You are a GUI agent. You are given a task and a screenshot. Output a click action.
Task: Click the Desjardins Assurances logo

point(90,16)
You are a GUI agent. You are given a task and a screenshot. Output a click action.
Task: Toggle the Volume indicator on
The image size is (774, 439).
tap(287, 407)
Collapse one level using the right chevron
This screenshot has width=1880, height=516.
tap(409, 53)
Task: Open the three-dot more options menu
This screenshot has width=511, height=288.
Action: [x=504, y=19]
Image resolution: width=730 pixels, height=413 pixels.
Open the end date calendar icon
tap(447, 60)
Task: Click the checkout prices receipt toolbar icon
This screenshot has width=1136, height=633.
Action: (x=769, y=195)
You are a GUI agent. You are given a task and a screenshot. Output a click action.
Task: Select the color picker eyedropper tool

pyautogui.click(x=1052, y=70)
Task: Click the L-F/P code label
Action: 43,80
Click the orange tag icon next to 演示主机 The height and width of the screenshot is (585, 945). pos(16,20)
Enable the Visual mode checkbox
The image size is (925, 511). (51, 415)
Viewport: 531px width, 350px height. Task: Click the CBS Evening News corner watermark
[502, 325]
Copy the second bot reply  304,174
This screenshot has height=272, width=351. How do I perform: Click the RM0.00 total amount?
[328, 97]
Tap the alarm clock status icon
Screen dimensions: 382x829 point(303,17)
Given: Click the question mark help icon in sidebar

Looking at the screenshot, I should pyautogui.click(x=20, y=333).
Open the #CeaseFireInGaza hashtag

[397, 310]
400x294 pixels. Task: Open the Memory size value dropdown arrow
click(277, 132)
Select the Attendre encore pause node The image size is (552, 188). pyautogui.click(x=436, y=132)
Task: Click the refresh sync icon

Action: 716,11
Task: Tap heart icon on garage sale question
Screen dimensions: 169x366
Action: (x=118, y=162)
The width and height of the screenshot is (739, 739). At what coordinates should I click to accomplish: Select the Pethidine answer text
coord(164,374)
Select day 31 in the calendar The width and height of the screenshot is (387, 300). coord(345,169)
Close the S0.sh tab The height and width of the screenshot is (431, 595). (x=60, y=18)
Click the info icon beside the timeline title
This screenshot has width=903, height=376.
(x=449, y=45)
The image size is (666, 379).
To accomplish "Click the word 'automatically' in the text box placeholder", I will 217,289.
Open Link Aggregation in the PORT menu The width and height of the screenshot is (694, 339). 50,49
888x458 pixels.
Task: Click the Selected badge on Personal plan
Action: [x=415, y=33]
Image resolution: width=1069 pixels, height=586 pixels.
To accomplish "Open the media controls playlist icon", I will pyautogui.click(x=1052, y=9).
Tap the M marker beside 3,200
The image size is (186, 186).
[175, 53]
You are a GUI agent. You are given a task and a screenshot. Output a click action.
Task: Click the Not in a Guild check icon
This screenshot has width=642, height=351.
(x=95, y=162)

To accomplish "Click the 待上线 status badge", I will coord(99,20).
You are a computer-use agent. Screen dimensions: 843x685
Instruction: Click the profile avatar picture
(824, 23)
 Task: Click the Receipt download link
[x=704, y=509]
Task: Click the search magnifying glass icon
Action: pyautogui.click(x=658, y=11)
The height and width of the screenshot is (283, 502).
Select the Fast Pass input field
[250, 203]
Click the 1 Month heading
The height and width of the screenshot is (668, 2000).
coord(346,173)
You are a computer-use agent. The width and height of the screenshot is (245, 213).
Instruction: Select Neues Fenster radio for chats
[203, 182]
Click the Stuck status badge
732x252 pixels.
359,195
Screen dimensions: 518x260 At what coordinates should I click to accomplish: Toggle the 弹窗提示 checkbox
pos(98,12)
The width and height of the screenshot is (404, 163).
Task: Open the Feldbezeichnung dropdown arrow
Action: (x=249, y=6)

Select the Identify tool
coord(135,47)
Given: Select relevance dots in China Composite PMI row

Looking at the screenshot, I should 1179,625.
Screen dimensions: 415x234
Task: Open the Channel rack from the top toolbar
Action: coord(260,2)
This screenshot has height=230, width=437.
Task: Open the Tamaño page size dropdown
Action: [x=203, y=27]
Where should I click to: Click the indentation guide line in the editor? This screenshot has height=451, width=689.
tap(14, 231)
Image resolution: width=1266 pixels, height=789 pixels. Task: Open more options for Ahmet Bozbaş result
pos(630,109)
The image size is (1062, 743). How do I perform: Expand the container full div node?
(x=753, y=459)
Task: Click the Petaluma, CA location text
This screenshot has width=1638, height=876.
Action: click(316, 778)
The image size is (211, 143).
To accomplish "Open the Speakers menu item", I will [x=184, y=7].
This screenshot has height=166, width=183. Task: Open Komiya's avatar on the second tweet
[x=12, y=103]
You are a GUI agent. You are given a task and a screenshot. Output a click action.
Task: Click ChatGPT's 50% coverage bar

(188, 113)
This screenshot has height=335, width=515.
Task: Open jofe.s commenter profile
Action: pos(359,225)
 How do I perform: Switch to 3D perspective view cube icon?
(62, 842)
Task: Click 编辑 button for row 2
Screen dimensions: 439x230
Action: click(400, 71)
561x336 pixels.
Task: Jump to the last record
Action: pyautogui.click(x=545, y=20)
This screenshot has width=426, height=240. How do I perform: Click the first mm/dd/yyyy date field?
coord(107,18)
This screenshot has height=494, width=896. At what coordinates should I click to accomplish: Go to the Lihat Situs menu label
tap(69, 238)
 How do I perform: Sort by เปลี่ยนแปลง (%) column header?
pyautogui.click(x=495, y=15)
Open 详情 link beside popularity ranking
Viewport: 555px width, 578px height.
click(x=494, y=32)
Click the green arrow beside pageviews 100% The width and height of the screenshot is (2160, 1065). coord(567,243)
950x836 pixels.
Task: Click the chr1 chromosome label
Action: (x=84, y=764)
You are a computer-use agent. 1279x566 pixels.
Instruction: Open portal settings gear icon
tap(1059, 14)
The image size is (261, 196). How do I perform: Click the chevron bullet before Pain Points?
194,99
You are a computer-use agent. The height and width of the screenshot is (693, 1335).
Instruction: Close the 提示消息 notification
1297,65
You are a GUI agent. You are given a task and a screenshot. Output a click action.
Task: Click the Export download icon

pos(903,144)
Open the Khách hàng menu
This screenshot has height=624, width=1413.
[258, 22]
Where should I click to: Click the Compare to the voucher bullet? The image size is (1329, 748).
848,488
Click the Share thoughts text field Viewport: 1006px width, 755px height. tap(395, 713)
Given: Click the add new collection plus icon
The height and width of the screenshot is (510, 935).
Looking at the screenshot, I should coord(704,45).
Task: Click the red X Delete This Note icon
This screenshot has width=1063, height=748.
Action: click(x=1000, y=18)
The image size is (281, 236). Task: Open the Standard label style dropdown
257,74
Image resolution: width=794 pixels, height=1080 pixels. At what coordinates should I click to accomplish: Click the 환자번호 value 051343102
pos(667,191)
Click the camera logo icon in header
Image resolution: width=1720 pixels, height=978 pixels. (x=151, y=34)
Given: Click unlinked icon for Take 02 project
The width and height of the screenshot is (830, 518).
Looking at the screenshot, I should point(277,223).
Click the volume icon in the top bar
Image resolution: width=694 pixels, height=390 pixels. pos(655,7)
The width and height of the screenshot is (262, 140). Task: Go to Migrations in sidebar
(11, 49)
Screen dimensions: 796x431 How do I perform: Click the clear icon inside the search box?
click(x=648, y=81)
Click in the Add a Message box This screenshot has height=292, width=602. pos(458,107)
------------------------
▸ EXERCISE DESCRIPTION:
Print all of the rows above again, word for word, with nothing changed, left out, or added.

▸ EXPECTED ANSWER:
You are a GUI agent. You are given a task and a screenshot. Output a click action.
Task: Click the Desjardins Assurances logo

point(90,16)
You are a GUI agent. You are given a task and a screenshot. Output a click action.
Task: Toggle the Volume indicator on
The image size is (774, 439).
tap(287, 407)
Collapse one level using the right chevron
This screenshot has width=1880, height=516.
tap(409, 53)
Task: Open the three-dot more options menu
This screenshot has width=511, height=288.
Action: [x=504, y=19]
Image resolution: width=730 pixels, height=413 pixels.
Open the end date calendar icon
tap(447, 60)
Task: Click the checkout prices receipt toolbar icon
This screenshot has width=1136, height=633.
Action: (x=769, y=195)
You are a GUI agent. You are given a task and a screenshot. Output a click action.
Task: Select the color picker eyedropper tool

pyautogui.click(x=1052, y=70)
Task: Click the L-F/P code label
Action: 43,80
Click the orange tag icon next to 演示主机 The height and width of the screenshot is (585, 945). pos(16,20)
Enable the Visual mode checkbox
The image size is (925, 511). (51, 415)
Viewport: 531px width, 350px height. Task: Click the CBS Evening News corner watermark
[502, 325]
Copy the second bot reply  304,174
This screenshot has height=272, width=351. How do I perform: Click the RM0.00 total amount?
[328, 97]
Tap the alarm clock status icon
Screen dimensions: 382x829 point(303,17)
Given: Click the question mark help icon in sidebar

Looking at the screenshot, I should pyautogui.click(x=20, y=333).
Open the #CeaseFireInGaza hashtag

[397, 310]
400x294 pixels. Task: Open the Memory size value dropdown arrow
click(277, 132)
Select the Attendre encore pause node The image size is (552, 188). pyautogui.click(x=436, y=132)
Task: Click the refresh sync icon

Action: 716,11
Task: Tap heart icon on garage sale question
Screen dimensions: 169x366
Action: (x=118, y=162)
The width and height of the screenshot is (739, 739). At what coordinates should I click to accomplish: Select the Pethidine answer text
coord(164,374)
Select day 31 in the calendar The width and height of the screenshot is (387, 300). coord(345,169)
Close the S0.sh tab The height and width of the screenshot is (431, 595). (x=60, y=18)
Click the info icon beside the timeline title
This screenshot has width=903, height=376.
(x=449, y=45)
The image size is (666, 379).
To accomplish "Click the word 'automatically' in the text box placeholder", I will 217,289.
Open Link Aggregation in the PORT menu The width and height of the screenshot is (694, 339). 50,49
888x458 pixels.
Task: Click the Selected badge on Personal plan
Action: [x=415, y=33]
Image resolution: width=1069 pixels, height=586 pixels.
To accomplish "Open the media controls playlist icon", I will pyautogui.click(x=1052, y=9).
Tap the M marker beside 3,200
The image size is (186, 186).
[175, 53]
You are a GUI agent. You are given a task and a screenshot. Output a click action.
Task: Click the Not in a Guild check icon
This screenshot has width=642, height=351.
(x=95, y=162)

To accomplish "Click the 待上线 status badge", I will coord(99,20).
You are a computer-use agent. Screen dimensions: 843x685
Instruction: Click the profile avatar picture
(824, 23)
 Task: Click the Receipt download link
[x=704, y=509]
Task: Click the search magnifying glass icon
Action: pyautogui.click(x=658, y=11)
The height and width of the screenshot is (283, 502).
Select the Fast Pass input field
[250, 203]
Click the 1 Month heading
The height and width of the screenshot is (668, 2000).
coord(346,173)
You are a computer-use agent. The width and height of the screenshot is (245, 213).
Instruction: Select Neues Fenster radio for chats
[203, 182]
Click the Stuck status badge
732x252 pixels.
359,195
Screen dimensions: 518x260 At what coordinates should I click to accomplish: Toggle the 弹窗提示 checkbox
pos(98,12)
The width and height of the screenshot is (404, 163).
Task: Open the Feldbezeichnung dropdown arrow
Action: (x=249, y=6)

Select the Identify tool
coord(135,47)
Given: Select relevance dots in China Composite PMI row

Looking at the screenshot, I should 1179,625.
Screen dimensions: 415x234
Task: Open the Channel rack from the top toolbar
Action: coord(260,2)
This screenshot has height=230, width=437.
Task: Open the Tamaño page size dropdown
Action: [x=203, y=27]
Where should I click to: Click the indentation guide line in the editor? This screenshot has height=451, width=689.
tap(14, 231)
Image resolution: width=1266 pixels, height=789 pixels. Task: Open more options for Ahmet Bozbaş result
pos(630,109)
The image size is (1062, 743). How do I perform: Expand the container full div node?
(x=753, y=459)
Task: Click the Petaluma, CA location text
This screenshot has width=1638, height=876.
Action: click(316, 778)
The image size is (211, 143).
To accomplish "Open the Speakers menu item", I will [x=184, y=7].
This screenshot has height=166, width=183. Task: Open Komiya's avatar on the second tweet
[x=12, y=103]
You are a GUI agent. You are given a task and a screenshot. Output a click action.
Task: Click ChatGPT's 50% coverage bar

(188, 113)
This screenshot has height=335, width=515.
Task: Open jofe.s commenter profile
Action: pos(359,225)
 How do I perform: Switch to 3D perspective view cube icon?
(62, 842)
Task: Click 编辑 button for row 2
Screen dimensions: 439x230
Action: click(400, 71)
561x336 pixels.
Task: Jump to the last record
Action: pyautogui.click(x=545, y=20)
This screenshot has width=426, height=240. How do I perform: Click the first mm/dd/yyyy date field?
coord(107,18)
This screenshot has height=494, width=896. At what coordinates should I click to accomplish: Go to the Lihat Situs menu label
tap(69, 238)
 How do I perform: Sort by เปลี่ยนแปลง (%) column header?
pyautogui.click(x=495, y=15)
Open 详情 link beside popularity ranking
Viewport: 555px width, 578px height.
click(x=494, y=32)
Click the green arrow beside pageviews 100% The width and height of the screenshot is (2160, 1065). coord(567,243)
950x836 pixels.
Task: Click the chr1 chromosome label
Action: (x=84, y=764)
You are a computer-use agent. 1279x566 pixels.
Instruction: Open portal settings gear icon
tap(1059, 14)
The image size is (261, 196). How do I perform: Click the chevron bullet before Pain Points?
194,99
You are a computer-use agent. The height and width of the screenshot is (693, 1335).
Instruction: Close the 提示消息 notification
1297,65
You are a GUI agent. You are given a task and a screenshot. Output a click action.
Task: Click the Export download icon

pos(903,144)
Open the Khách hàng menu
This screenshot has height=624, width=1413.
[258, 22]
Where should I click to: Click the Compare to the voucher bullet? The image size is (1329, 748).
848,488
Click the Share thoughts text field Viewport: 1006px width, 755px height. tap(395, 713)
Given: Click the add new collection plus icon
The height and width of the screenshot is (510, 935).
Looking at the screenshot, I should coord(704,45).
Task: Click the red X Delete This Note icon
This screenshot has width=1063, height=748.
Action: click(x=1000, y=18)
The image size is (281, 236). Task: Open the Standard label style dropdown
257,74
Image resolution: width=794 pixels, height=1080 pixels. At what coordinates should I click to accomplish: Click the 환자번호 value 051343102
pos(667,191)
Click the camera logo icon in header
Image resolution: width=1720 pixels, height=978 pixels. (x=151, y=34)
Given: Click unlinked icon for Take 02 project
The width and height of the screenshot is (830, 518).
Looking at the screenshot, I should point(277,223).
Click the volume icon in the top bar
Image resolution: width=694 pixels, height=390 pixels. pos(655,7)
The width and height of the screenshot is (262, 140). Task: Go to Migrations in sidebar
(11, 49)
Screen dimensions: 796x431 How do I perform: Click the clear icon inside the search box?
click(x=648, y=81)
Click in the Add a Message box This screenshot has height=292, width=602. pos(458,107)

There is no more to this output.